As working class heroes go, Dave is a tough sell. His lithe physique is built for aggro, sinewy and hard, immaculate and pressed into retro-casual chic, tight jeans and button downs, tattoos and a razor sharp parting. He loathes his betters, thinks they are “scared of living,” immersed in the twilight glow of corporate driven individuality via Mac Books. To Dave gentrification is “no better than ethic cleansing,” but the Applefication of the middle-class is no less terrifying and their compunction to share the absurd via social media is insulting. When Dave happens on a wannabe female artist taking a photo of a solitary shoe in front of a wall he find it offensive: “There’s people round here who can’t afford chicken and chips.”

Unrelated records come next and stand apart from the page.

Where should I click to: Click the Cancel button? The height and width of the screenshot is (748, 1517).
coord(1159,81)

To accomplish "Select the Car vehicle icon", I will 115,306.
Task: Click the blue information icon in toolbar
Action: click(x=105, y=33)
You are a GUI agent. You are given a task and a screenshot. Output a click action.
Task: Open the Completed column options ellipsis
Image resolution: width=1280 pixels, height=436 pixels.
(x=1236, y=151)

Dave certainly has a point that the bedroom tax on austerity Britain is slowly driving out the white working class and the Asian and black communities from certain areas of the East End thanks to David Cameron and his fellow Bullingdon Club members. However that point is brutally undermined when Dave glasses a hipster at a jazz club who has the audacity to tell him he has nothing to moan about because he can sell his council flat for a fortune. Dave further loses the argument when he sets about the rest of the club with a machete in a crack-fuelled rage.

When Dave starts to move up in the world fetching and carrying for Jimmy, Tariq is reluctantly swept along into the savage arms of East End villainy. Their friendship might be a mystery to the chattering classes and Jimmy and his ilk but it is born out of living on the front line of an ethnic venn diagram, something the proponents of multiculturalism in Britain have never had to do. Dave’s guilt at involving his peaceful childhood friend drives him into a downward spiral of addiction and violence, a grubby non-linear existence that begins to blur dreams, reality and hallucination into one waking nightmare.

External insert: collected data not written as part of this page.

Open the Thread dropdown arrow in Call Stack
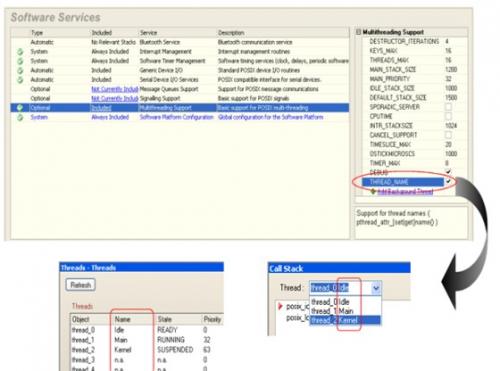 coord(376,288)
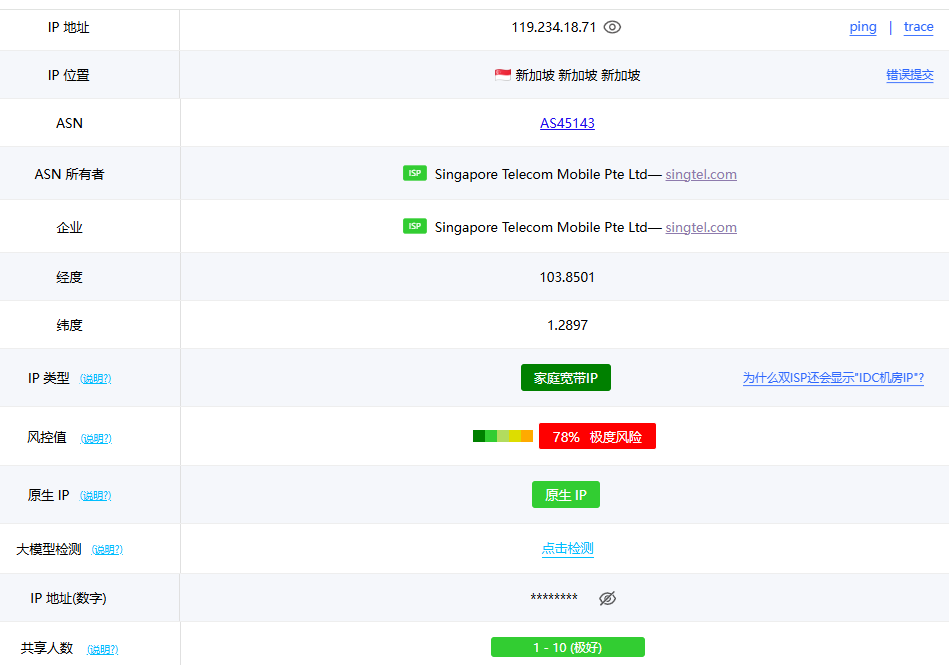Submit a location correction via 错误提交
Viewport: 949px width, 665px height.
pos(909,74)
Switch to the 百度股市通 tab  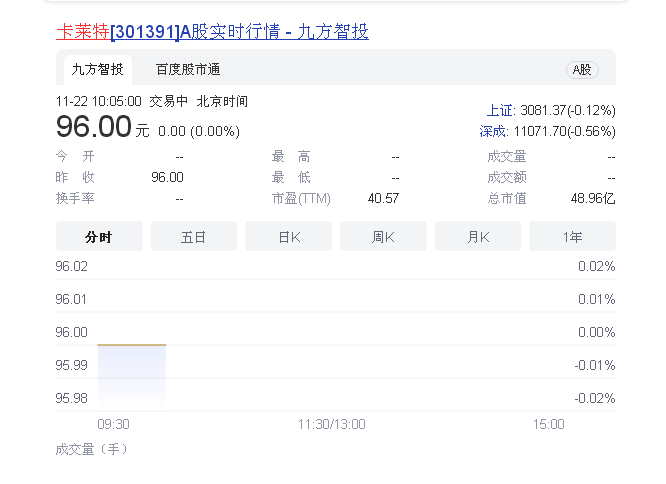point(187,69)
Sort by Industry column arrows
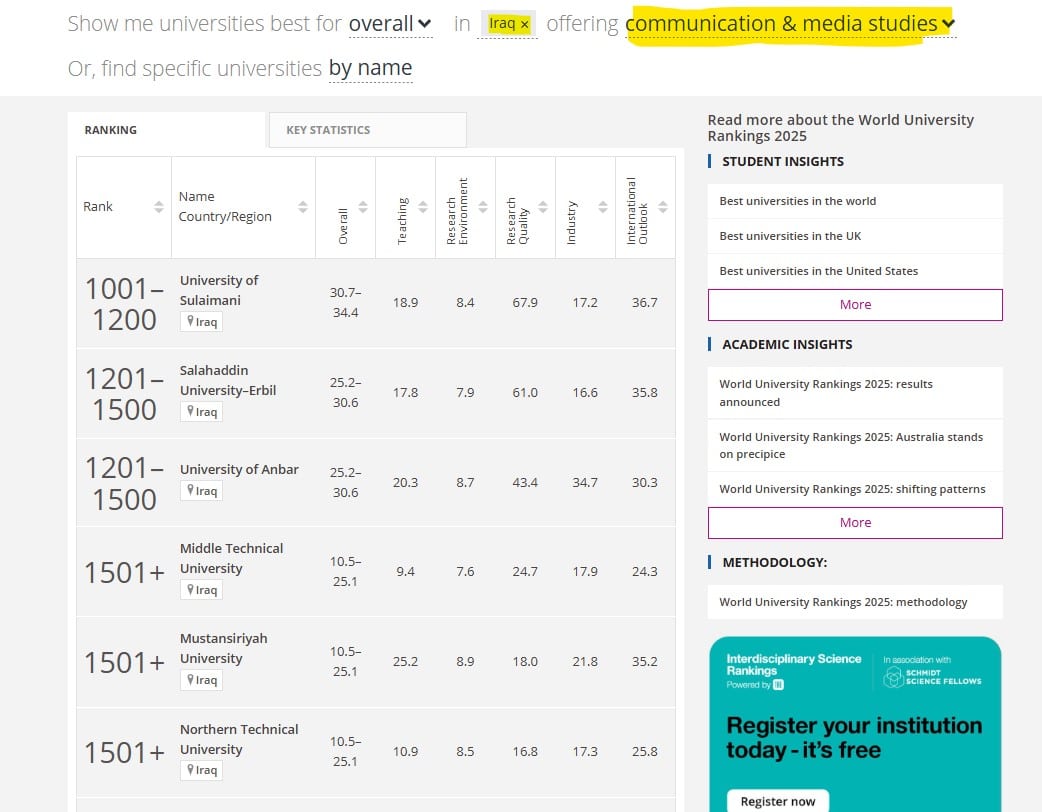The height and width of the screenshot is (812, 1042). pyautogui.click(x=603, y=207)
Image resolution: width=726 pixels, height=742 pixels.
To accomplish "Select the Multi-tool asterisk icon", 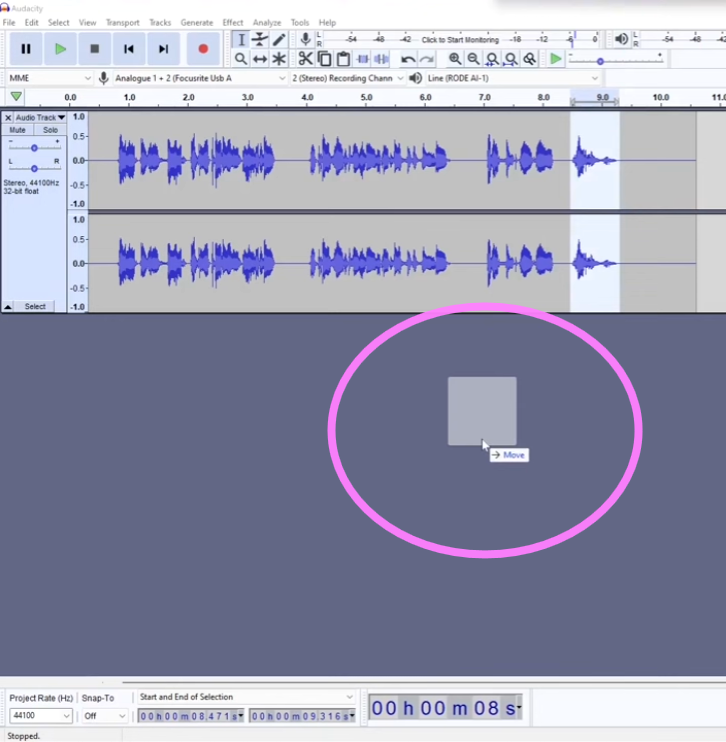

Solace for Dave is found in the unlikely form of Tariq’s local mosque, a quiet reminder of God placed serenely in the background of so many shots. When Dave collapses into the arms of dozens of worshipers after a catastrophic bender, “Snow In Paradise” evokes a spiritual awakening in Dave and the audience alike. The calm, wide spaces of the mosque, bathed in sunlight, washed in tinkling water and whispered prayer offer a genuine alternative to the hellish apartheid created by the Tory elite determined to divide and conquer the working class through racism, Islamophobia and financial envy.

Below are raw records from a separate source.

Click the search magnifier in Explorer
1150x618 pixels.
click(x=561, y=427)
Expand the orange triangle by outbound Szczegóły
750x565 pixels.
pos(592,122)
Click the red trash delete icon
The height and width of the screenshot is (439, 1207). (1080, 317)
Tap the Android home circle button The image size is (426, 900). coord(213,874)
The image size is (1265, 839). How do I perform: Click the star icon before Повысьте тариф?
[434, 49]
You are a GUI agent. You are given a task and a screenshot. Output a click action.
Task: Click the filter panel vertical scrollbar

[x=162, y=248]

First time director Andrew Hulme was also the editor on Paul McGuigan’s seminal “Gangster No. 1” a timely attack on New Labour and Cool Britannia’s obsession with celebrity. Equally, “Snow In Paradise” is a crucial milestone in the development of the British Gangster genre as allegory and a worthy addition to a cinematic cannon that features “Brighton Rock,” “Get Carter,” “The Long Good Friday,” and the aforementioned, “Gangster No. 1.” What makes “Snow In Paradise” so essential is Frederick Schmidt’s soulful portrayal of Dave as a tortured, messianic lone figure of working class resistance. On the basis of this performance we could be looking at the next Tom Hardy.